## [WHAT IS NEEDED]
Copy the listing below, switching every "Identify the location of" to "Give the position of" and changing nothing else.

## [THE DATA]
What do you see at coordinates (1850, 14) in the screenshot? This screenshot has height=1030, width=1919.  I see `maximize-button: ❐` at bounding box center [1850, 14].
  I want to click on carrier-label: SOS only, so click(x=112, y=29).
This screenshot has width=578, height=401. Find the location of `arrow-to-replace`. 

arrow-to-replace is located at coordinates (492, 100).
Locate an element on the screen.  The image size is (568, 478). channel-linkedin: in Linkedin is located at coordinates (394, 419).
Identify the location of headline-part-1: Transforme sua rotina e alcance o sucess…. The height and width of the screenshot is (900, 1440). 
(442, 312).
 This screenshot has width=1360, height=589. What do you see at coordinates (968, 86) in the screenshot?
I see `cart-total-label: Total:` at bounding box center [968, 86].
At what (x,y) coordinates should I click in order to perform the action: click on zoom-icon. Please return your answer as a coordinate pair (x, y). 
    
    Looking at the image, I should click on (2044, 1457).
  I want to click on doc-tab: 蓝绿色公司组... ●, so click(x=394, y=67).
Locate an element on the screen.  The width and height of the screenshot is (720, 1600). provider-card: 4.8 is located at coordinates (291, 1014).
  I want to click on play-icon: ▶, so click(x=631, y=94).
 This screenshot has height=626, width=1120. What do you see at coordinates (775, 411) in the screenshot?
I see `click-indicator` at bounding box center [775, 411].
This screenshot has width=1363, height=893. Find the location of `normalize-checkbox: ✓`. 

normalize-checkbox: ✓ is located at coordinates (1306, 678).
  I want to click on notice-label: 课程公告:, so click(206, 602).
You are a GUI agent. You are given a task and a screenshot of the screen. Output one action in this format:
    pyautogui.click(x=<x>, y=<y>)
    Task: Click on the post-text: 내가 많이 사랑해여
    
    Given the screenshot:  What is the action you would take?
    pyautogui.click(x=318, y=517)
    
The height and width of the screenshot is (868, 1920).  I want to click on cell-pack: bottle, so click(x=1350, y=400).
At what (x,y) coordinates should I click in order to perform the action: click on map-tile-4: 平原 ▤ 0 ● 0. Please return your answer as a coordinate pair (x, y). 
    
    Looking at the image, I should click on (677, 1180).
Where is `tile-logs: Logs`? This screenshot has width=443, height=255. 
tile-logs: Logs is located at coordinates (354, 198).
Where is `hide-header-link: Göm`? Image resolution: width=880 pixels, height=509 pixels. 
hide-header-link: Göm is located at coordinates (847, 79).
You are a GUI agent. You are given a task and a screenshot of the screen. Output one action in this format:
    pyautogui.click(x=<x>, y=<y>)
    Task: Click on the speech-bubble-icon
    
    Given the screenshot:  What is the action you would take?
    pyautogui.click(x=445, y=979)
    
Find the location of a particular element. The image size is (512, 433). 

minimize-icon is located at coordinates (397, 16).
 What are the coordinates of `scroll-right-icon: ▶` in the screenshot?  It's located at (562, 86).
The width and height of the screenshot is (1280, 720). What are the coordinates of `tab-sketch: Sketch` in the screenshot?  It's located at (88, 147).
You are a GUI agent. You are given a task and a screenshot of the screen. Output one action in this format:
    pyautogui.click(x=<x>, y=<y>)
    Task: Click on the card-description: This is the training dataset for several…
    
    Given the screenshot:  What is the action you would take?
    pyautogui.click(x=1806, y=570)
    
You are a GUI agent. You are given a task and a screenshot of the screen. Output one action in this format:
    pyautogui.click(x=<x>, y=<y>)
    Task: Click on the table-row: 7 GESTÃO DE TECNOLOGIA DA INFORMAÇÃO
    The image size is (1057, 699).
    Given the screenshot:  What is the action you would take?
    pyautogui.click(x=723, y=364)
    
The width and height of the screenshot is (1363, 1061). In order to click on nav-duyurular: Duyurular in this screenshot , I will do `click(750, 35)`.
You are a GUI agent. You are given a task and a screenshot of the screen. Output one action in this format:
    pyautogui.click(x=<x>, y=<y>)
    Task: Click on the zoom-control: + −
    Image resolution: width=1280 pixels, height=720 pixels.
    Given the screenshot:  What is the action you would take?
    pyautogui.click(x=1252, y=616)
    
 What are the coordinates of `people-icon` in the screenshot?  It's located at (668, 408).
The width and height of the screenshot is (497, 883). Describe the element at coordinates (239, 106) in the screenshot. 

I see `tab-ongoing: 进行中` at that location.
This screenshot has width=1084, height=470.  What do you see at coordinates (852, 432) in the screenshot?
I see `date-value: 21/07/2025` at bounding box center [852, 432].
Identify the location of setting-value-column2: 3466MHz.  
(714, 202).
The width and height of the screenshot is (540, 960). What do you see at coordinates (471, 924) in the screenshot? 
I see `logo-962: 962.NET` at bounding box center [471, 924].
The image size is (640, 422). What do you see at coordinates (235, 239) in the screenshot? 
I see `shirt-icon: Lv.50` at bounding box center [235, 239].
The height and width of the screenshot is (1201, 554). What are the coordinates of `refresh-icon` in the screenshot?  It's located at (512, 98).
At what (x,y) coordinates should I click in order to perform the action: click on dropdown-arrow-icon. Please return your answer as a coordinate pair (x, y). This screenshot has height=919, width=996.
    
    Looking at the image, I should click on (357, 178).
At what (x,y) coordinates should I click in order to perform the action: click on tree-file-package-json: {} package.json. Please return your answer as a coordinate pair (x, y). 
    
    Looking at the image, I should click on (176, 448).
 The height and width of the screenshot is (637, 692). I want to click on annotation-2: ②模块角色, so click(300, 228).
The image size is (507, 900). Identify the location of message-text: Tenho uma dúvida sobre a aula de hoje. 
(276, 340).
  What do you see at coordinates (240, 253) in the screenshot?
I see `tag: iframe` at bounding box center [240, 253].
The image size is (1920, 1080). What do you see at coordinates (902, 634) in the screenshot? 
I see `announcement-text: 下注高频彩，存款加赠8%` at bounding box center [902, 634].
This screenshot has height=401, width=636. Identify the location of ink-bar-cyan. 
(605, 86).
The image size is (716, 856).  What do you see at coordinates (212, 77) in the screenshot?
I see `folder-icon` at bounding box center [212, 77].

## [SOLUTION FOR THIS EXERCISE]
What do you see at coordinates (1850, 14) in the screenshot? This screenshot has height=1030, width=1919.  I see `maximize-button: ❐` at bounding box center [1850, 14].
  I want to click on carrier-label: SOS only, so click(x=112, y=29).
This screenshot has width=578, height=401. Find the location of `arrow-to-replace`. 

arrow-to-replace is located at coordinates (492, 100).
Locate an element on the screen.  The image size is (568, 478). channel-linkedin: in Linkedin is located at coordinates (394, 419).
Give the position of headline-part-1: Transforme sua rotina e alcance o sucess…. The height and width of the screenshot is (900, 1440). 
(442, 312).
 This screenshot has width=1360, height=589. What do you see at coordinates (968, 86) in the screenshot?
I see `cart-total-label: Total:` at bounding box center [968, 86].
At what (x,y) coordinates should I click in order to perform the action: click on zoom-icon. Please return your answer as a coordinate pair (x, y). 
    
    Looking at the image, I should click on (2044, 1457).
  I want to click on doc-tab: 蓝绿色公司组... ●, so click(x=394, y=67).
Locate an element on the screen.  The width and height of the screenshot is (720, 1600). provider-card: 4.8 is located at coordinates (291, 1014).
  I want to click on play-icon: ▶, so click(x=631, y=94).
 This screenshot has height=626, width=1120. What do you see at coordinates (775, 411) in the screenshot?
I see `click-indicator` at bounding box center [775, 411].
This screenshot has width=1363, height=893. Find the location of `normalize-checkbox: ✓`. 

normalize-checkbox: ✓ is located at coordinates (1306, 678).
  I want to click on notice-label: 课程公告:, so click(206, 602).
You are a GUI agent. You are given a task and a screenshot of the screen. Output one action in this format:
    pyautogui.click(x=<x>, y=<y>)
    Task: Click on the post-text: 내가 많이 사랑해여
    
    Given the screenshot:  What is the action you would take?
    pyautogui.click(x=318, y=517)
    
The height and width of the screenshot is (868, 1920).  I want to click on cell-pack: bottle, so click(x=1350, y=400).
At what (x,y) coordinates should I click in order to perform the action: click on map-tile-4: 平原 ▤ 0 ● 0. Please return your answer as a coordinate pair (x, y). 
    
    Looking at the image, I should click on (677, 1180).
Where is `tile-logs: Logs`? This screenshot has width=443, height=255. 
tile-logs: Logs is located at coordinates (354, 198).
Where is `hide-header-link: Göm`? Image resolution: width=880 pixels, height=509 pixels. 
hide-header-link: Göm is located at coordinates (847, 79).
You are a GUI agent. You are given a task and a screenshot of the screen. Output one action in this format:
    pyautogui.click(x=<x>, y=<y>)
    Task: Click on the speech-bubble-icon
    
    Given the screenshot:  What is the action you would take?
    pyautogui.click(x=445, y=979)
    
Find the location of a particular element. The image size is (512, 433). 

minimize-icon is located at coordinates (397, 16).
 What are the coordinates of `scroll-right-icon: ▶` in the screenshot?  It's located at (562, 86).
The width and height of the screenshot is (1280, 720). What are the coordinates of `tab-sketch: Sketch` in the screenshot?  It's located at (88, 147).
You are a GUI agent. You are given a task and a screenshot of the screen. Output one action in this format:
    pyautogui.click(x=<x>, y=<y>)
    Task: Click on the card-description: This is the training dataset for several…
    
    Given the screenshot:  What is the action you would take?
    pyautogui.click(x=1806, y=570)
    
You are a GUI agent. You are given a task and a screenshot of the screen. Output one action in this format:
    pyautogui.click(x=<x>, y=<y>)
    Task: Click on the table-row: 7 GESTÃO DE TECNOLOGIA DA INFORMAÇÃO
    The image size is (1057, 699).
    Given the screenshot:  What is the action you would take?
    pyautogui.click(x=723, y=364)
    
The width and height of the screenshot is (1363, 1061). In order to click on nav-duyurular: Duyurular in this screenshot , I will do `click(750, 35)`.
You are a GUI agent. You are given a task and a screenshot of the screen. Output one action in this format:
    pyautogui.click(x=<x>, y=<y>)
    Task: Click on the zoom-control: + −
    Image resolution: width=1280 pixels, height=720 pixels.
    Given the screenshot:  What is the action you would take?
    pyautogui.click(x=1252, y=616)
    
 What are the coordinates of `people-icon` in the screenshot?  It's located at (668, 408).
The width and height of the screenshot is (497, 883). Describe the element at coordinates (239, 106) in the screenshot. 

I see `tab-ongoing: 进行中` at that location.
This screenshot has width=1084, height=470.  What do you see at coordinates (852, 432) in the screenshot?
I see `date-value: 21/07/2025` at bounding box center [852, 432].
Give the position of setting-value-column2: 3466MHz.  
(714, 202).
The width and height of the screenshot is (540, 960). What do you see at coordinates (471, 924) in the screenshot? 
I see `logo-962: 962.NET` at bounding box center [471, 924].
The image size is (640, 422). What do you see at coordinates (235, 239) in the screenshot? 
I see `shirt-icon: Lv.50` at bounding box center [235, 239].
The height and width of the screenshot is (1201, 554). What are the coordinates of `refresh-icon` in the screenshot?  It's located at (512, 98).
At what (x,y) coordinates should I click in order to perform the action: click on dropdown-arrow-icon. Please return your answer as a coordinate pair (x, y). This screenshot has height=919, width=996.
    
    Looking at the image, I should click on (357, 178).
At what (x,y) coordinates should I click in order to perform the action: click on tree-file-package-json: {} package.json. Please return your answer as a coordinate pair (x, y). 
    
    Looking at the image, I should click on (176, 448).
 The height and width of the screenshot is (637, 692). I want to click on annotation-2: ②模块角色, so click(300, 228).
The image size is (507, 900). Give the position of message-text: Tenho uma dúvida sobre a aula de hoje. 
(276, 340).
  What do you see at coordinates (240, 253) in the screenshot?
I see `tag: iframe` at bounding box center [240, 253].
The image size is (1920, 1080). What do you see at coordinates (902, 634) in the screenshot? 
I see `announcement-text: 下注高频彩，存款加赠8%` at bounding box center [902, 634].
This screenshot has height=401, width=636. Give the position of ink-bar-cyan. 
(605, 86).
The image size is (716, 856).  What do you see at coordinates (212, 77) in the screenshot?
I see `folder-icon` at bounding box center [212, 77].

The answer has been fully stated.